Еропкин указал на старенького-старенького старичка со слезящимися от ветхости глазами и с бородой грязно-желтою, словно закоптелою или залежавшеюся в могиле. Старик мял шапку фасона времен Ивана Васильевича Грозного, шапку, чудом уцелевшую от опричнины.
– Говори, старик!
– Государь-батюшка, смилуйся, пожалуйста! – зашамкал старик языком челобитных времен царя Алексея Михайловича. – Мы, холопы ваши, московские банщики, челобитную приносим тебе, вашему сиятельству, на твоих слуг государевых, на полицейских воровских людей...
– Что ты вздор городишь, старый дурак! – осадил оратора Еропкин. – Говори дело, какие воровские люди?
– А печатальщики, батюшка-князь, что запечатали добро наше, и нам с женишками и детишками помереть пришло голодной смертию... Государь-батюшка, смилуйся, пожалуй!
– Какие печатальщики? Какое добро запечатали? Говори ты! – накинулся Еропкин на детину из Голичного ряда, который любил толкаться, где много народу. – Сказывай ты, а то от бестолкового старика ничего не добьешься... Ну!

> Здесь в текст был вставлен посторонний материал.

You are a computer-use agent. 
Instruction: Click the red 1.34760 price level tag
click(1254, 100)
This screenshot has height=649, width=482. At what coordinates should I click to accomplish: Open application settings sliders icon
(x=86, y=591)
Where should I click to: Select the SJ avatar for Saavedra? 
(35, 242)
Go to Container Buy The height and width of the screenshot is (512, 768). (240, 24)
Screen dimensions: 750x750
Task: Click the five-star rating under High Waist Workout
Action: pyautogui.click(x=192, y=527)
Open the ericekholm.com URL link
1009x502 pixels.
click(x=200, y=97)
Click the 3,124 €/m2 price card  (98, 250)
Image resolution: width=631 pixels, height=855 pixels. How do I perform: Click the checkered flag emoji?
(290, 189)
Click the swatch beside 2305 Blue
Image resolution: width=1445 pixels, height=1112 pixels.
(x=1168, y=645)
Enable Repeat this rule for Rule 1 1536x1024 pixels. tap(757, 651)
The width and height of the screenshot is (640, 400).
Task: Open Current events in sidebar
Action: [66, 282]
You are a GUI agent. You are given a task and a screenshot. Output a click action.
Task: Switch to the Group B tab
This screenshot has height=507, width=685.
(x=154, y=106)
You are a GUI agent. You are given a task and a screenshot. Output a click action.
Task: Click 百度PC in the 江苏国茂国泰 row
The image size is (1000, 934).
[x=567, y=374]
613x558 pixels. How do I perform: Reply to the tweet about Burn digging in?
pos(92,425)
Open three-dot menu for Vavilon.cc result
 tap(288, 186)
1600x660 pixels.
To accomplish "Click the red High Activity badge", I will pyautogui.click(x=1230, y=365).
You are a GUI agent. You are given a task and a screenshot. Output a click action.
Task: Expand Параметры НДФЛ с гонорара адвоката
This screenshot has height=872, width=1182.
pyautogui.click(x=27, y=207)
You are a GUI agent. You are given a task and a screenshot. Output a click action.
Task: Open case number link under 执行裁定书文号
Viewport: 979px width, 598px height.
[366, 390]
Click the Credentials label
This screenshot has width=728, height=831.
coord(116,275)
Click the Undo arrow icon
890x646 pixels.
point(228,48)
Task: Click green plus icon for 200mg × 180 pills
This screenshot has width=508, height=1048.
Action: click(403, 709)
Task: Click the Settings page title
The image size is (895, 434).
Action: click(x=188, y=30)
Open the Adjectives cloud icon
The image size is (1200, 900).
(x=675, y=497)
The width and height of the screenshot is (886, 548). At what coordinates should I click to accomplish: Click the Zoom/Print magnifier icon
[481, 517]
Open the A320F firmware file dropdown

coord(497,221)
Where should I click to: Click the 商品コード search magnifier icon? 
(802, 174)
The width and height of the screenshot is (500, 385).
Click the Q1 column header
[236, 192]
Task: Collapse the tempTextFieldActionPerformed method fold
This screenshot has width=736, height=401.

– Мы, ваше сиятельство, голицами торговали, – начал детина, который был не робкого десятка, – а намедни, значит, бани запечатали...
– Ну, запечатали, так что ж?
– А нам мыться негде...
– Вот претензия! Да тебе, быку эдакому, зимой в проруби купаться, так за честь, – засмеялся Еропкин. Детина осклабил свой рот до ушей.
– А мы, ваше сиятельство, банщики, нам детей кормить надо, – осмелился другой парень, видя, что страшный генерал не сердится. – Мы без работы с голоду помираем...
– Государь-батюшка, смилуйся, пожалуй! Не вели казнить! – снова завопил старик языком челобитных. – Мы твои холопы и государевы... смилуйся, пожалуй!
– «Вели бани распечатать!» – «Защити!» – «Не пусти по миру!» – «Сделай Божескую такую милость!» – прорвалась плотина, снова разверзлись глотки всего соборища банщиков и небанщиков. – «Распечатай!» – «Заступись!»
Еропкин опять должен прибегать к испытанному средству, к ораторским приемам в русском стиле:
– Молчать, канальи!..
Рты опять закрылись. Передние ряды попятились, навалили на задних, те дрогнули, шарахнулись...
– Ишь, сволочь, чего захотела! Отпечатай им торговые бани. Да вы все там перезаразитесь и заразите весь город. Вон и так язва уж в городе.
– Где язва в городе, батюшка! Никакой у нас язвы нетути, – заговорил другой старик. – Коли суконщики мрут, дак это их ремесло такое. Фабричному как не мереть!
– Шерсть, чу, заразную к им из Серпухова отай привезли.
– Не шерсть, а голицы, чу, от морной скотины шкуру.
– Как голицы? Что ты врешь!
– Не вру... за грош купил, за грош и продаю.
– То-то, грош...
– Не голицы, а кот, слышь, из Киева чумный прибег.
– Где коту из Киева до Москвы добежать! Не кот.
– Знамо, не кот... А из полку, из турецкой земли, сказывают, от мертвой цыганки волосы привезли, целу косу, бают.
– Не косу, а образок, чу, с волосами, от офицера к его невесте, Атюшевой прозывается, Лариса... От ее мор пошел.
– А вон люди бают, не от ее, а от собачки махонькой, полковой, Маланьей зовут, солдат сказывал.
Еропкин чувствовал, что у него голова начинает кружиться от этого невообразимого гама и от этой ужасающей чепухи, в которую превращался народный говор. Он видел, что, покажи он малейшую слабость и нерешительность, ему этого народного моря уже не унять без потоков крови... Этот кот, что «прибег из Киева», «голица от чумной шкуры», «коса какой-то цыганки», «махонькая полковая собачка»... да это уже народные легенды, верованья, которые из них пушками не вышибешь.
Еропкин все это сразу сообразил и понял, что Москва стоит над пороховым погребом, что достаточно одной искры, чепухи вроде кота, что «прибег из Киева», и Москву взнесет на воздух.
– Молчать! – в третий раз прибег он к верному, ошпаривающему средству, к крепкому слову, которое для русского народа сильнее всяких заклинаний. – Бани запечатаны для того, чтоб народ в них друг другу заразу не передавал.